L'integrazione di creatina aumenta le riserve muscolari, migliorando la performance in attività ad alta intensità e breve durata come sollevamento pesi, sprint e sport intermittenti. Favorisce anche il recupero post-esercizio e può aumentare la massa muscolare magra.

La creatina è sicura? Ci sono effetti collaterali o danni ai reni?

La creatina monoidrato è considerata sicura per la maggior parte degli individui sani, anche con uso a lungo termine. Numerosi studi hanno smentito l'associazione con disidratazione o danni renali in soggetti senza preesistenti patologie renali. È sempre consigliabile consultare un medico in caso di dubbi o condizioni preesistenti.

Qual è il dosaggio consigliato di creatina?

Il dosaggio più comune prevede una fase di carico di 20 g/die (divisi in 4 dosi da 5g) per 5-7 giorni, seguita da una fase di mantenimento di 3-5 g/die. In alternativa, si può optare per un dosaggio costante di 3-5 g/die senza fase di carico, con effetti simili ma più lenti.

Qual è il momento migliore per assumere la creatina?

La creatina può essere assunta in qualsiasi momento della giornata.
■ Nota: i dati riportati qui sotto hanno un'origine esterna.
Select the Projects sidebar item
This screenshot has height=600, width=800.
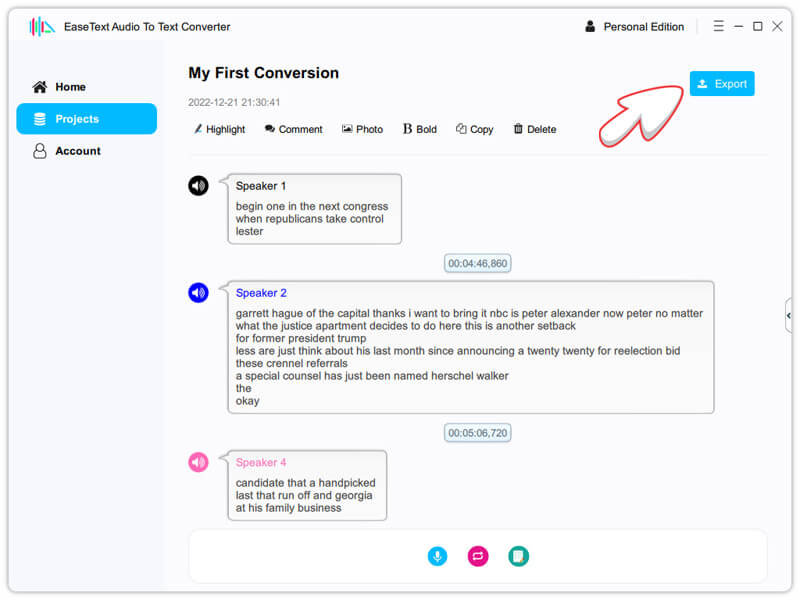86,119
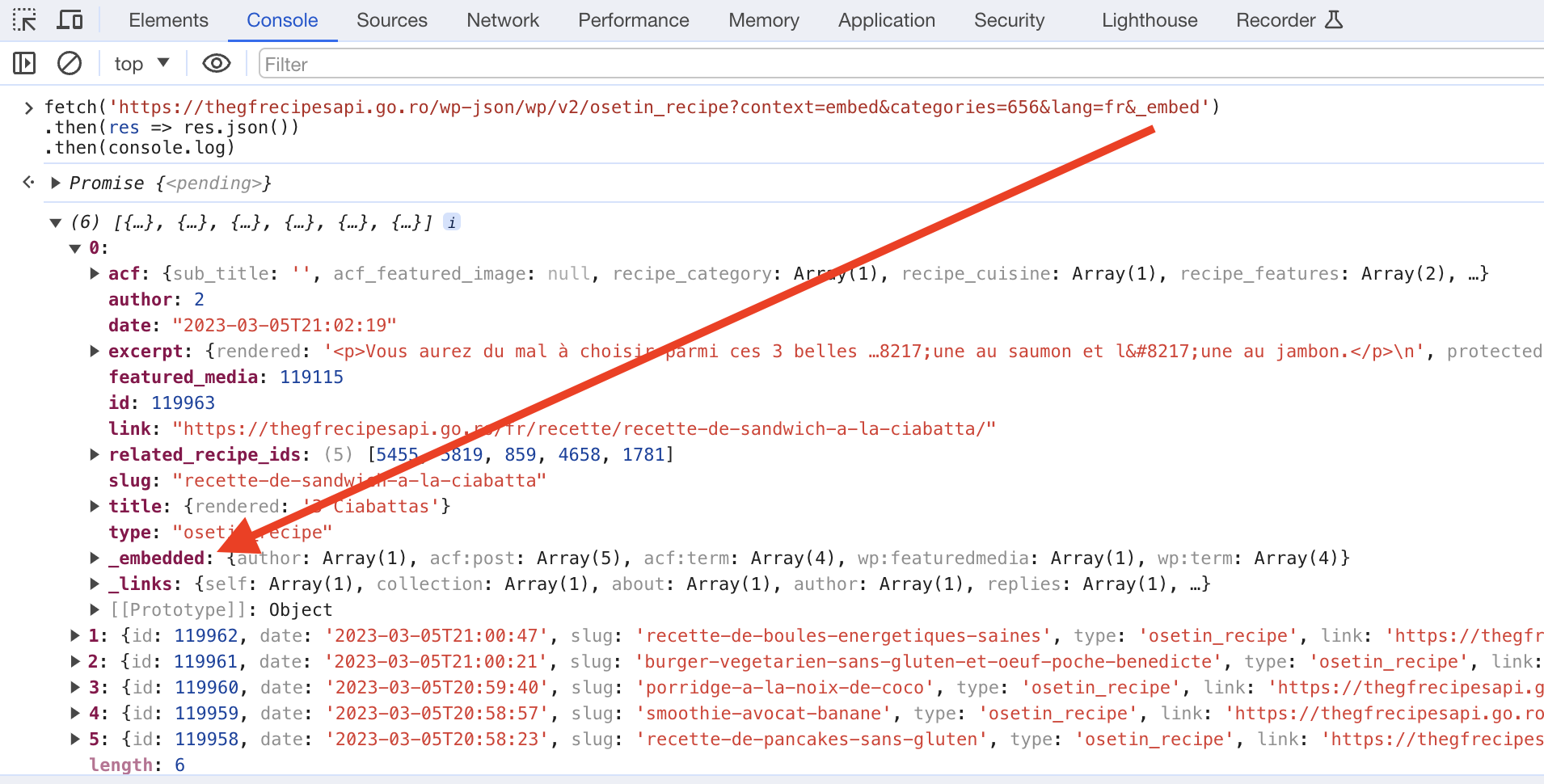1544x784 pixels.
Task: Open the Elements tab
Action: point(168,20)
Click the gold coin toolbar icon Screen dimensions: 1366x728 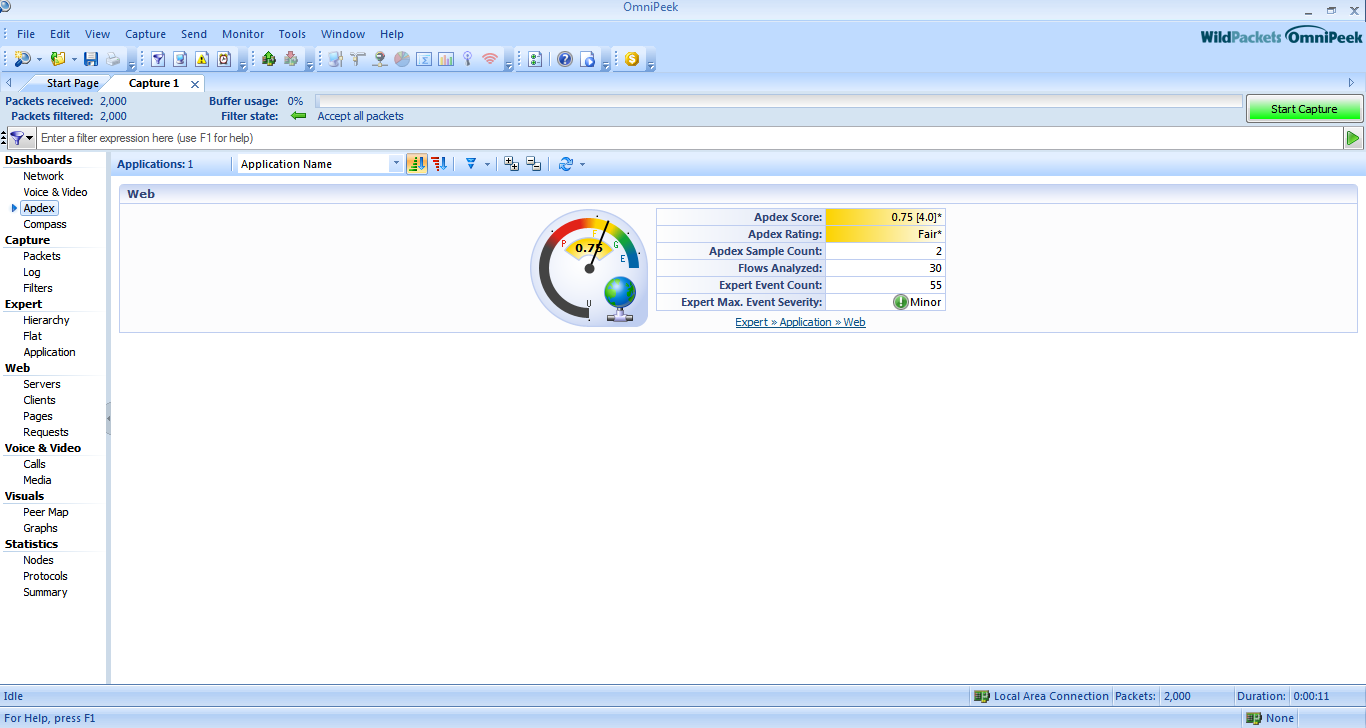tap(632, 59)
Alcuni studi suggeriscono che l'assunzione post-allenamento, magari con carboidrati o proteine, possa ottimizzare l'assorbimento e il ripristino delle scorte muscolari, ma l'importante è la costanza nell'assunzione giornaliera.

La creatina ha benefici anche al di fuori della performance sportiva?

Sì, la ricerca suggerisce che la creatina possa avere effetti positivi anche sulle funzioni cognitive, in particolare sulla memoria e sulla capacità di elaborazione in situazioni di stress o privazione di sonno. Sono in corso studi sui suoi potenziali benefici in diverse condizioni neurologiche.

Quale forma di creatina è la più efficace?

La creatina monoidrato è la forma più studiata, efficace e supportata dalla ricerca scientifica. Altre forme (es. creatina etil estere, creatina tamponata) non hanno dimostrato una superiorità significativa in termini di efficacia o assorbimento e spesso sono più costose.